= Beginning of Section =
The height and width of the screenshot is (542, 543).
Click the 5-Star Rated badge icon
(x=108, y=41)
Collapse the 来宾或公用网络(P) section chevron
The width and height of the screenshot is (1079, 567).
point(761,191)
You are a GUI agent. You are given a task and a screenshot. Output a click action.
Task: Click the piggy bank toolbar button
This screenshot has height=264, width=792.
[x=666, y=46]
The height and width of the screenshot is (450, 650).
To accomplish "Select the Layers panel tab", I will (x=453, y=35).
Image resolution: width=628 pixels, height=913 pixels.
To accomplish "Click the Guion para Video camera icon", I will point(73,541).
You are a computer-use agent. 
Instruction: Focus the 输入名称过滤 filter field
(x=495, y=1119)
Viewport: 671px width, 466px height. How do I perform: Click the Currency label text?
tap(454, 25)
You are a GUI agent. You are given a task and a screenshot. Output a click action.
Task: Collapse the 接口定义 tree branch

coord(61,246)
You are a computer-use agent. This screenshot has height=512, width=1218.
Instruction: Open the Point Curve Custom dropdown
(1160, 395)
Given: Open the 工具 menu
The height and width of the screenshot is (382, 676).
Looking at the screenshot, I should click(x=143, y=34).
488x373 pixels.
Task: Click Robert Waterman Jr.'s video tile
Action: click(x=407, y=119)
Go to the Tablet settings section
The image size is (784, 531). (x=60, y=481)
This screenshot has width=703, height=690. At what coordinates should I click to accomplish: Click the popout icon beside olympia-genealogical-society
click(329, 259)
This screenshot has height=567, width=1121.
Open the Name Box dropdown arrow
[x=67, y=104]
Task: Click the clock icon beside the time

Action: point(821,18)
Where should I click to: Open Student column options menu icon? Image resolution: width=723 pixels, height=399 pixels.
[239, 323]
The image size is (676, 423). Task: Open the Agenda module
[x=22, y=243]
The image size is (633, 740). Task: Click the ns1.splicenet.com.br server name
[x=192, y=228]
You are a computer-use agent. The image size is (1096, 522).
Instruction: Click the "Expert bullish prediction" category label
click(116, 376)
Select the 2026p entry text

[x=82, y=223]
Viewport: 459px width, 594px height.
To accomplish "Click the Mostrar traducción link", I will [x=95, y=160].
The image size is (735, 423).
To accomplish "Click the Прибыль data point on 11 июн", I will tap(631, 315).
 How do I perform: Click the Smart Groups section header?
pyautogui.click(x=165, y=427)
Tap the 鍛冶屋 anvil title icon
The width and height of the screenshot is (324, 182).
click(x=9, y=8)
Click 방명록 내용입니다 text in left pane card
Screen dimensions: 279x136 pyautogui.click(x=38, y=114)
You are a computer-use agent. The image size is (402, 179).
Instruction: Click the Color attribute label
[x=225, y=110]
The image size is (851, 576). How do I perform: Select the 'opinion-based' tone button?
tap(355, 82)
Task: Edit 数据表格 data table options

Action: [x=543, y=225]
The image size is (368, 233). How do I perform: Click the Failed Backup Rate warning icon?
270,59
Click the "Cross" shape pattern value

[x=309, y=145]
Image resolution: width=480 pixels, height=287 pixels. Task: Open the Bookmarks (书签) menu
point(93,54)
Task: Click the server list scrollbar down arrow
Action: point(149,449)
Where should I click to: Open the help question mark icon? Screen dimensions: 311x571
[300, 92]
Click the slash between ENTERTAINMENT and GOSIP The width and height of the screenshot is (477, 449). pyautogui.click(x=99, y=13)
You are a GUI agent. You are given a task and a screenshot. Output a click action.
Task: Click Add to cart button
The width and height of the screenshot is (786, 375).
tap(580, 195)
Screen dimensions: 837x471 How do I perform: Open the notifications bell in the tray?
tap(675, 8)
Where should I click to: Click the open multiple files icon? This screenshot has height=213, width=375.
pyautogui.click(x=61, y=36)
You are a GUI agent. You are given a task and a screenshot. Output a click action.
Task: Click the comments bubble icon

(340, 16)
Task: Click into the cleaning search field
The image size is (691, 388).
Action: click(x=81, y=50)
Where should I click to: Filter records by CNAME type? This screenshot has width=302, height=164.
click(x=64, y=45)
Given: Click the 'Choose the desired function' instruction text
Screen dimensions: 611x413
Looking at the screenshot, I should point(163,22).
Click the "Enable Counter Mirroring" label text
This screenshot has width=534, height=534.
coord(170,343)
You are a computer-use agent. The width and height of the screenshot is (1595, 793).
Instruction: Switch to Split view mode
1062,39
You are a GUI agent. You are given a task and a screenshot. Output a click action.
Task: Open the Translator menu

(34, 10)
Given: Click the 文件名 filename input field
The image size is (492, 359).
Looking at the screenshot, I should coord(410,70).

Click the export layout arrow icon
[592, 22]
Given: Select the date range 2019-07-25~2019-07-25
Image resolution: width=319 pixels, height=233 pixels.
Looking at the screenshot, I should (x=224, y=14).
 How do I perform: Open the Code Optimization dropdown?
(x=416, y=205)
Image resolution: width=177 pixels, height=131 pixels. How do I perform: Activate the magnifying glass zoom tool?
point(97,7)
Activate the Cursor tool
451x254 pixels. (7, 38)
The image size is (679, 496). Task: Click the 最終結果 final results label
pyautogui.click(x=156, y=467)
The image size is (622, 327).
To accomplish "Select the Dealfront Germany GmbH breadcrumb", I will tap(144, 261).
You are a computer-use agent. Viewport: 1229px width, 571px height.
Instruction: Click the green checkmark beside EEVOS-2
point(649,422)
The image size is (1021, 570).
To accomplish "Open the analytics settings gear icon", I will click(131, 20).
= End of Section =
Your task: Retype the whole listing without changing anything.

Task output:
The height and width of the screenshot is (542, 543).
Click the 5-Star Rated badge icon
(x=108, y=41)
Collapse the 来宾或公用网络(P) section chevron
The width and height of the screenshot is (1079, 567).
point(761,191)
You are a GUI agent. You are given a task and a screenshot. Output a click action.
Task: Click the piggy bank toolbar button
This screenshot has height=264, width=792.
[x=666, y=46]
The height and width of the screenshot is (450, 650).
To accomplish "Select the Layers panel tab", I will (x=453, y=35).
Image resolution: width=628 pixels, height=913 pixels.
To accomplish "Click the Guion para Video camera icon", I will point(73,541).
You are a computer-use agent. 
Instruction: Focus the 输入名称过滤 filter field
(x=495, y=1119)
Viewport: 671px width, 466px height. How do I perform: Click the Currency label text?
tap(454, 25)
You are a GUI agent. You are given a task and a screenshot. Output a click action.
Task: Collapse the 接口定义 tree branch

coord(61,246)
You are a computer-use agent. This screenshot has height=512, width=1218.
Instruction: Open the Point Curve Custom dropdown
(1160, 395)
Given: Open the 工具 menu
The height and width of the screenshot is (382, 676).
Looking at the screenshot, I should click(x=143, y=34).
488x373 pixels.
Task: Click Robert Waterman Jr.'s video tile
Action: click(x=407, y=119)
Go to the Tablet settings section
The image size is (784, 531). (x=60, y=481)
This screenshot has width=703, height=690. At what coordinates should I click to accomplish: Click the popout icon beside olympia-genealogical-society
click(329, 259)
This screenshot has height=567, width=1121.
Open the Name Box dropdown arrow
[x=67, y=104]
Task: Click the clock icon beside the time

Action: point(821,18)
Where should I click to: Open Student column options menu icon? Image resolution: width=723 pixels, height=399 pixels.
[239, 323]
The image size is (676, 423). Task: Open the Agenda module
[x=22, y=243]
The image size is (633, 740). Task: Click the ns1.splicenet.com.br server name
[x=192, y=228]
You are a computer-use agent. The image size is (1096, 522).
Instruction: Click the "Expert bullish prediction" category label
click(116, 376)
Select the 2026p entry text

[x=82, y=223]
Viewport: 459px width, 594px height.
To accomplish "Click the Mostrar traducción link", I will [x=95, y=160].
The image size is (735, 423).
To accomplish "Click the Прибыль data point on 11 июн", I will tap(631, 315).
 How do I perform: Click the Smart Groups section header?
pyautogui.click(x=165, y=427)
Tap the 鍛冶屋 anvil title icon
The width and height of the screenshot is (324, 182).
click(x=9, y=8)
Click 방명록 내용입니다 text in left pane card
Screen dimensions: 279x136 pyautogui.click(x=38, y=114)
You are a computer-use agent. The image size is (402, 179).
Instruction: Click the Color attribute label
[x=225, y=110]
The image size is (851, 576). How do I perform: Select the 'opinion-based' tone button?
tap(355, 82)
Task: Edit 数据表格 data table options

Action: [x=543, y=225]
The image size is (368, 233). How do I perform: Click the Failed Backup Rate warning icon?
270,59
Click the "Cross" shape pattern value

[x=309, y=145]
Image resolution: width=480 pixels, height=287 pixels. Task: Open the Bookmarks (书签) menu
point(93,54)
Task: Click the server list scrollbar down arrow
Action: point(149,449)
Where should I click to: Open the help question mark icon? Screen dimensions: 311x571
[300, 92]
Click the slash between ENTERTAINMENT and GOSIP The width and height of the screenshot is (477, 449). pyautogui.click(x=99, y=13)
You are a GUI agent. You are given a task and a screenshot. Output a click action.
Task: Click Add to cart button
The width and height of the screenshot is (786, 375).
tap(580, 195)
Screen dimensions: 837x471 How do I perform: Open the notifications bell in the tray?
tap(675, 8)
Where should I click to: Click the open multiple files icon? This screenshot has height=213, width=375.
pyautogui.click(x=61, y=36)
You are a GUI agent. You are given a task and a screenshot. Output a click action.
Task: Click the comments bubble icon

(340, 16)
Task: Click into the cleaning search field
The image size is (691, 388).
Action: click(x=81, y=50)
Where should I click to: Filter records by CNAME type? This screenshot has width=302, height=164.
click(x=64, y=45)
Given: Click the 'Choose the desired function' instruction text
Screen dimensions: 611x413
Looking at the screenshot, I should point(163,22).
Click the "Enable Counter Mirroring" label text
This screenshot has width=534, height=534.
coord(170,343)
You are a computer-use agent. The width and height of the screenshot is (1595, 793).
Instruction: Switch to Split view mode
1062,39
You are a GUI agent. You are given a task and a screenshot. Output a click action.
Task: Open the Translator menu

(34, 10)
Given: Click the 文件名 filename input field
The image size is (492, 359).
Looking at the screenshot, I should coord(410,70).

Click the export layout arrow icon
[592, 22]
Given: Select the date range 2019-07-25~2019-07-25
Image resolution: width=319 pixels, height=233 pixels.
Looking at the screenshot, I should (x=224, y=14).
 How do I perform: Open the Code Optimization dropdown?
(x=416, y=205)
Image resolution: width=177 pixels, height=131 pixels. How do I perform: Activate the magnifying glass zoom tool?
point(97,7)
Activate the Cursor tool
451x254 pixels. (7, 38)
The image size is (679, 496). Task: Click the 最終結果 final results label
pyautogui.click(x=156, y=467)
The image size is (622, 327).
To accomplish "Select the Dealfront Germany GmbH breadcrumb", I will tap(144, 261).
You are a computer-use agent. Viewport: 1229px width, 571px height.
Instruction: Click the green checkmark beside EEVOS-2
point(649,422)
The image size is (1021, 570).
To accomplish "Open the analytics settings gear icon", I will click(131, 20).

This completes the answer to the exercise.